• _What needs to be done_
The required result is an exact copy of every line from the one with "This screenshot has height=980, width=1232." through the last line below, with the pictures left out.

• _Task input_
---

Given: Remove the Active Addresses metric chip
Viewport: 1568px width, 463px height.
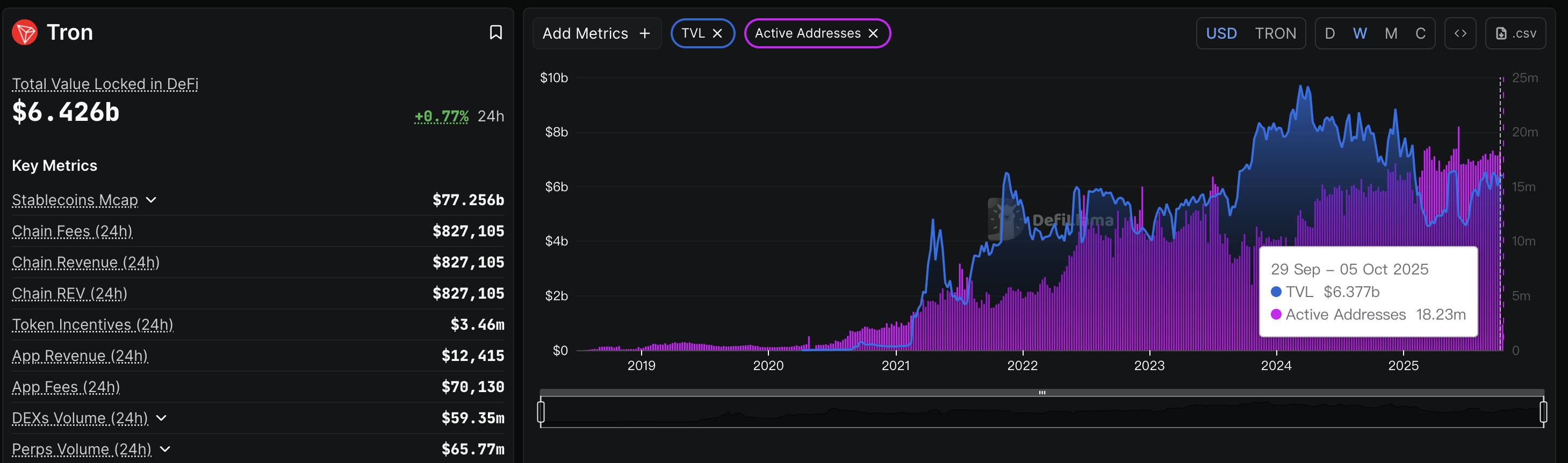Looking at the screenshot, I should pyautogui.click(x=873, y=33).
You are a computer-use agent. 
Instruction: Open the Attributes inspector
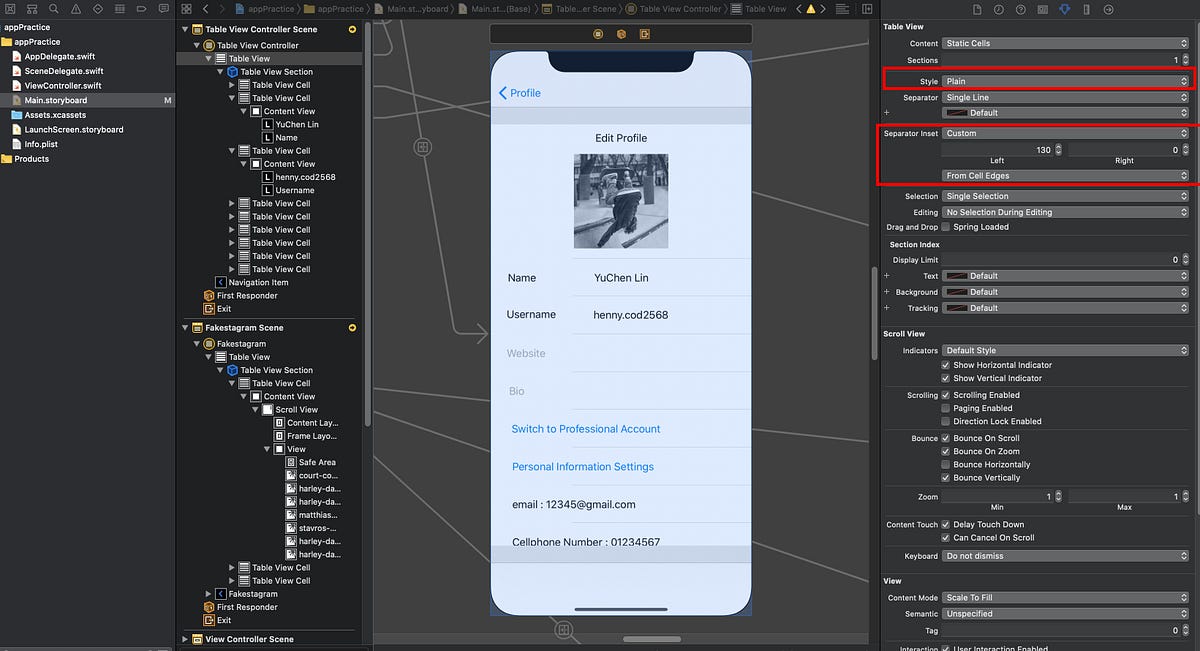pos(1064,9)
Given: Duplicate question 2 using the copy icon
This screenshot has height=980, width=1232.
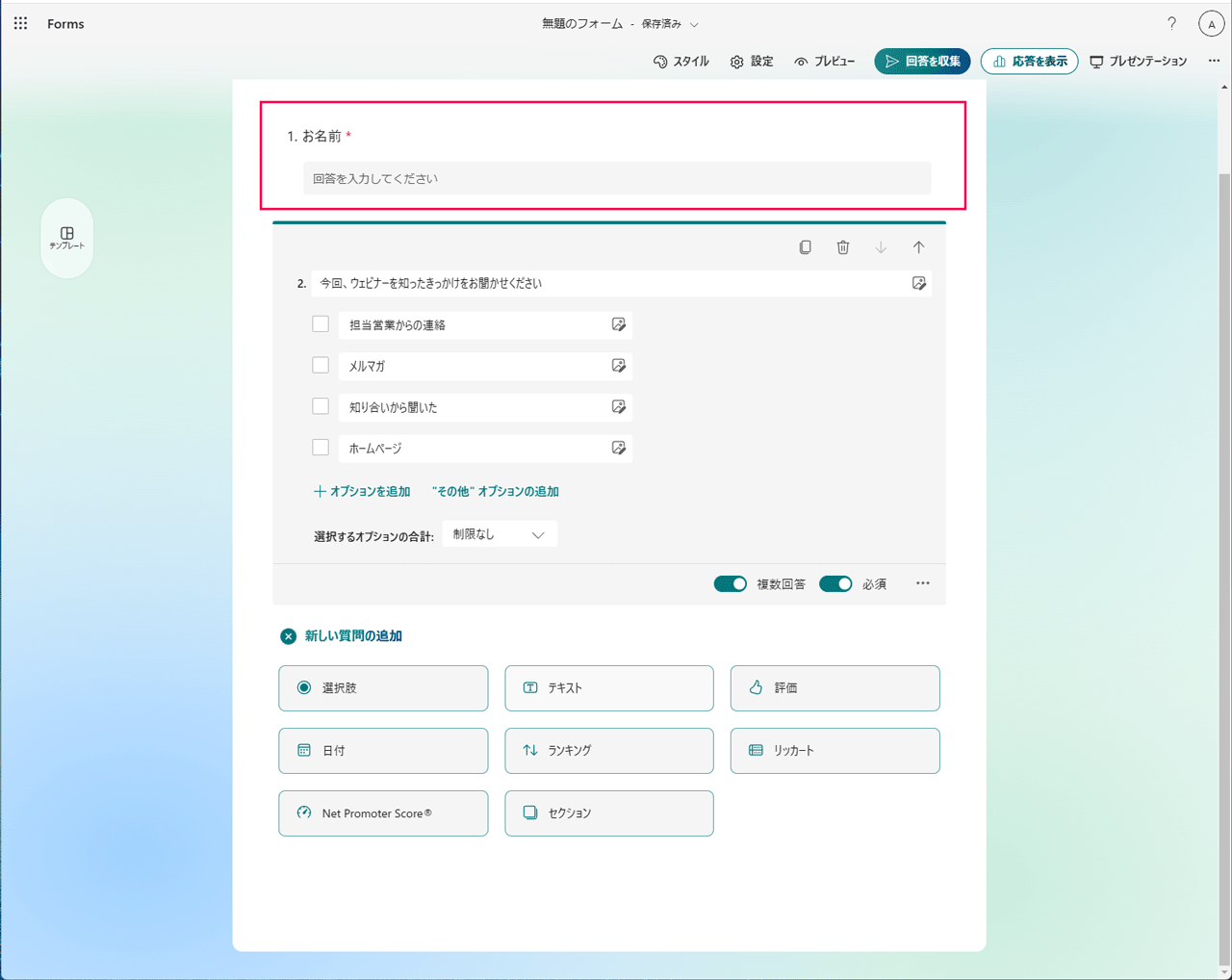Looking at the screenshot, I should point(805,247).
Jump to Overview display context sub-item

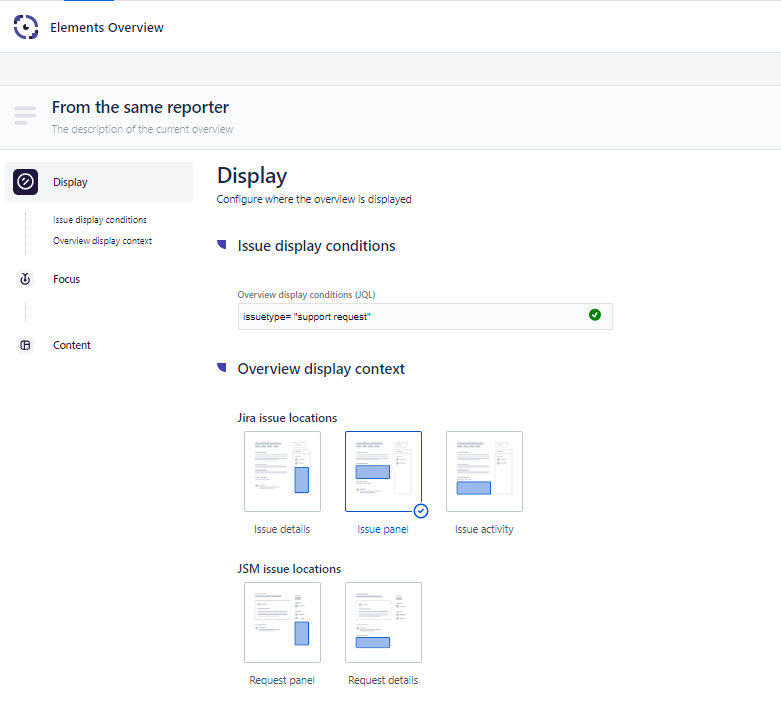pyautogui.click(x=102, y=241)
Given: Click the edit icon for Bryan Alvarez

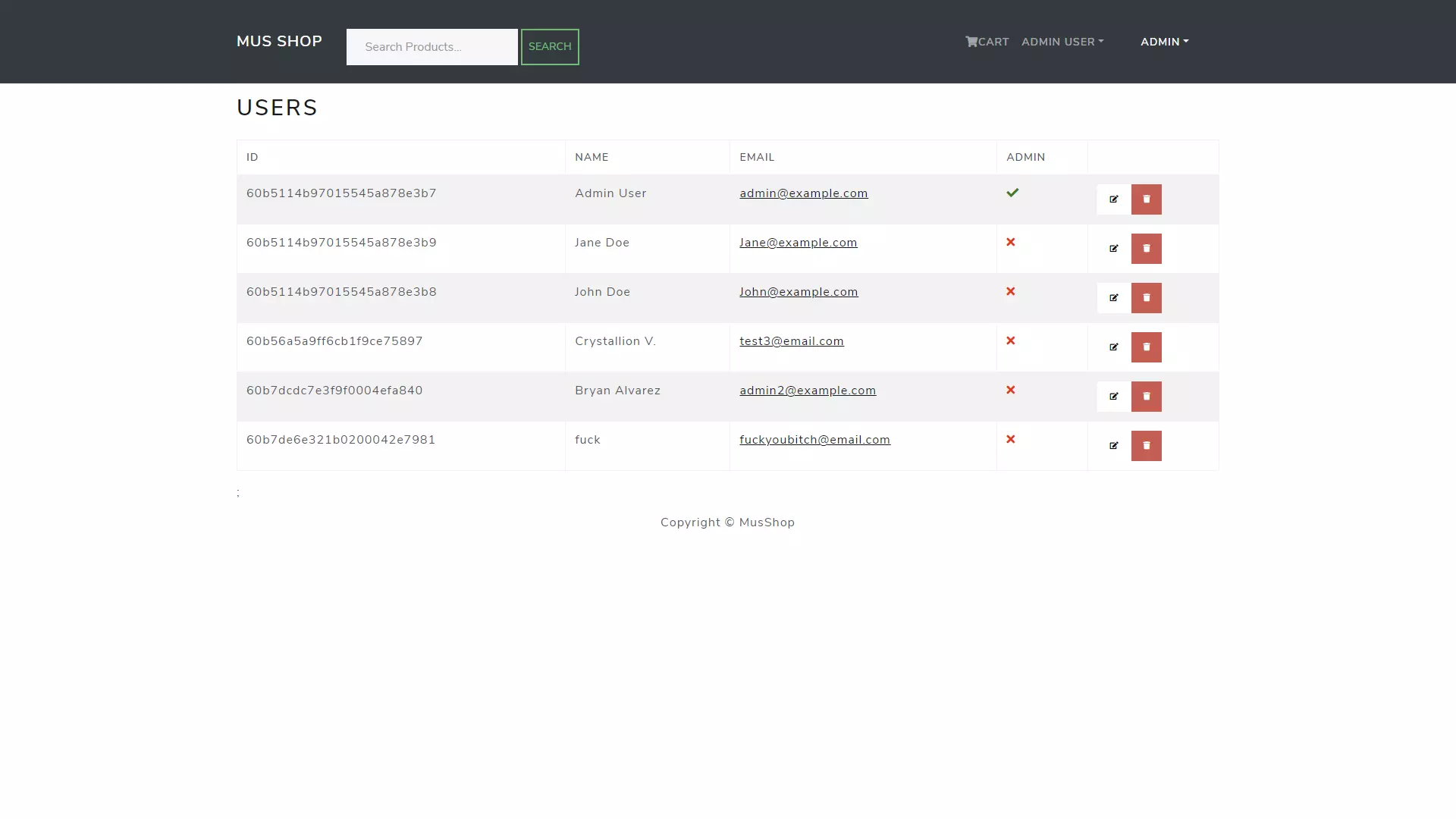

---

• _Answer to this problem_
This screenshot has height=980, width=1232.
Looking at the screenshot, I should point(805,247).
Jump to Overview display context sub-item

pyautogui.click(x=102, y=241)
Given: Click the edit icon for Bryan Alvarez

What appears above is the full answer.